Secretive spore shooter prized by gourmets

A true morel, showing its pitted conical cap.
A true morel, showing its pitted conical cap. Photograph: Phil Gates

Every winter this gently sloping bank on the outside of a bend in the Wear is swept clean by flood water. When spring arrives buried plant life reasserts itself through layers of sandy silt deposited when the river has swirled through the alders.

First the snowdrops spear through the surface. Last time we passed this way yellow star of Bethlehem flowers had appeared among emerging wild garlic leaves. On this day, less than a month later, the vegetation was a waist-high mosaic of butterbur, sweet cicely, ground elder and cranesbill leaves.

Our fungal foray, to find morels was not going to be easy. This was their season. These toadstools, Morchella esculenta, are prized by gourmets, and seem to thrive here, though only sporadically. On one memorable occasion we found dozens, but in some years there have been none.

We were about to give up when we spotted the first – its convoluted, toffee-coloured, cap not much larger than a golf ball. After that, with a search image in our brain, finding more became easier.
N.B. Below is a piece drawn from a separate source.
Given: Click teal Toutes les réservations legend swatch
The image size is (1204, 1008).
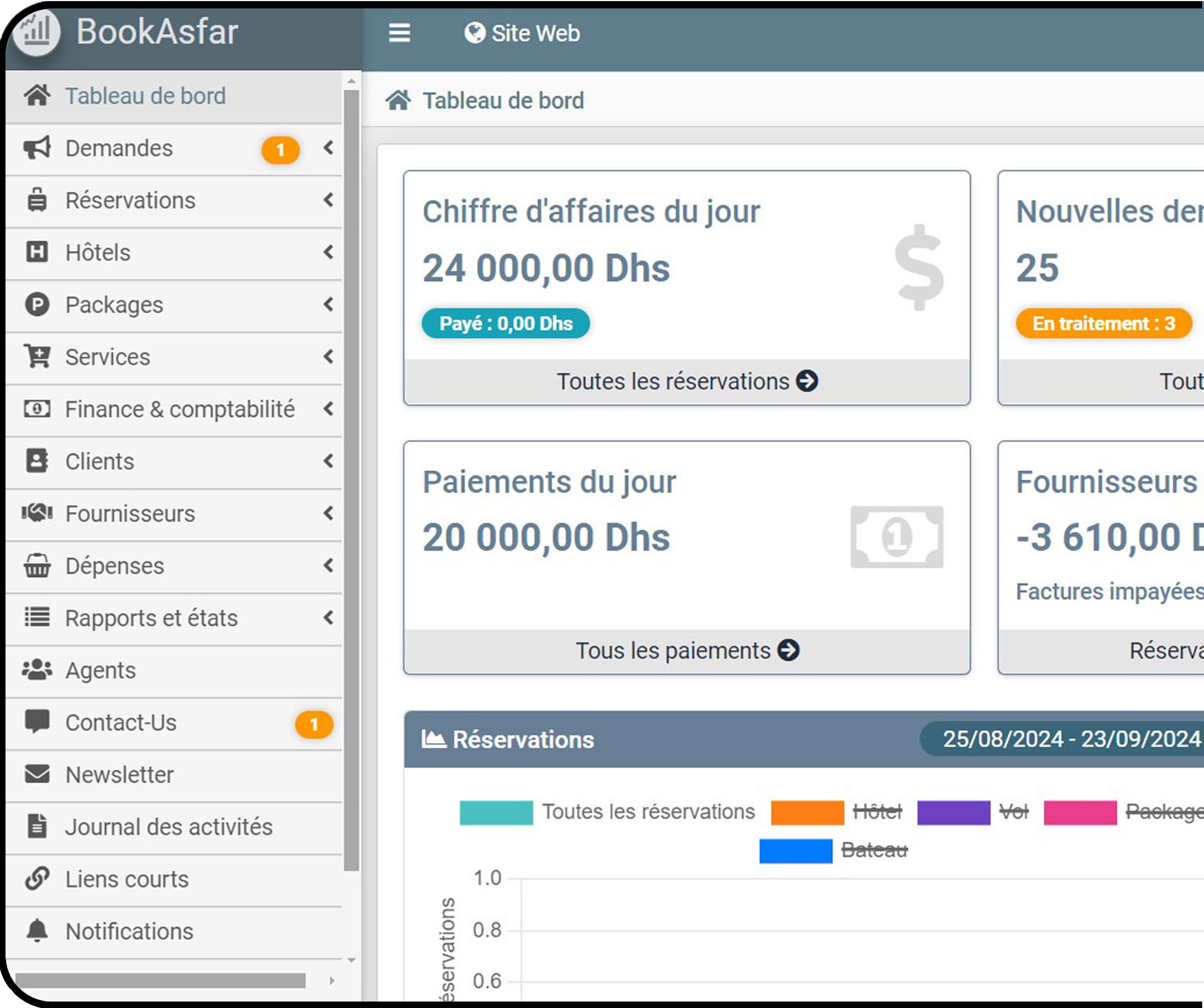Looking at the screenshot, I should click(x=496, y=812).
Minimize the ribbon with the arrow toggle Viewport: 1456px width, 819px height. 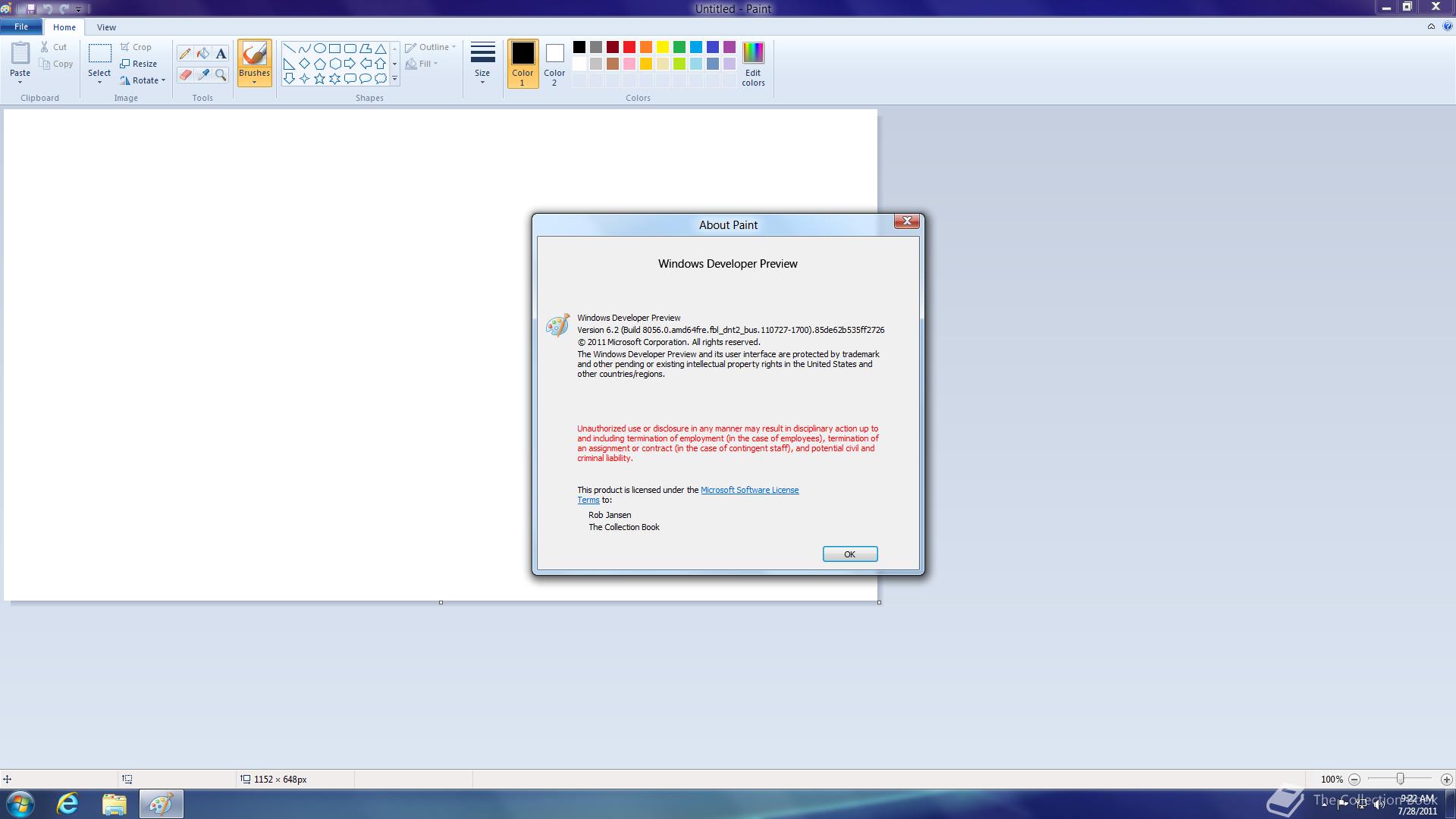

Morchella esculenta, lurking under the spring vegetation and belonging to a division of the fungal kingdom called the Ascomycota, or “spore shooters”, have a secretive, alien, beauty. Even as we watched the morels must have been firing their volleys of invisible spores from microscopic, flask-shaped, sporangia embedded in those honeycomb caps.

The deadly poisonous false morel, distinguished from the true morel by its dark-brown ‘brainy’ cap.
The deadly poisonous false morel, distinguished from the true morel by its dark-brown ‘brainy’ cap. Photograph: Phil Gates

The deceptively similar false morel, Gyromitra esculenta, which we found further along the footpath on the edge of a recently felled Scots pine plantation, is more sinister. Its cap, resembling a chestnut-brown brain erupting through the soil, has looser, smoother, corrugations. Brushing away the soil beneath I could see a short white stalk that would eventually raise it above ground level.

Morels can cause severe stomach upset if not properly cooked, but the perils of eating false morels are infinitely worse. As with the consumption of death caps catastrophic liver damage can set in after eating Gyromitra esculenta. About one in seven such poisonings of people are fatal.

Adventurous mycophiles claim this fungus is edible if very thoroughly cooked. Call me a coward if you like, but simply finding both of these organisms from the underworld, whose appearance can never be predicted, is excitement enough.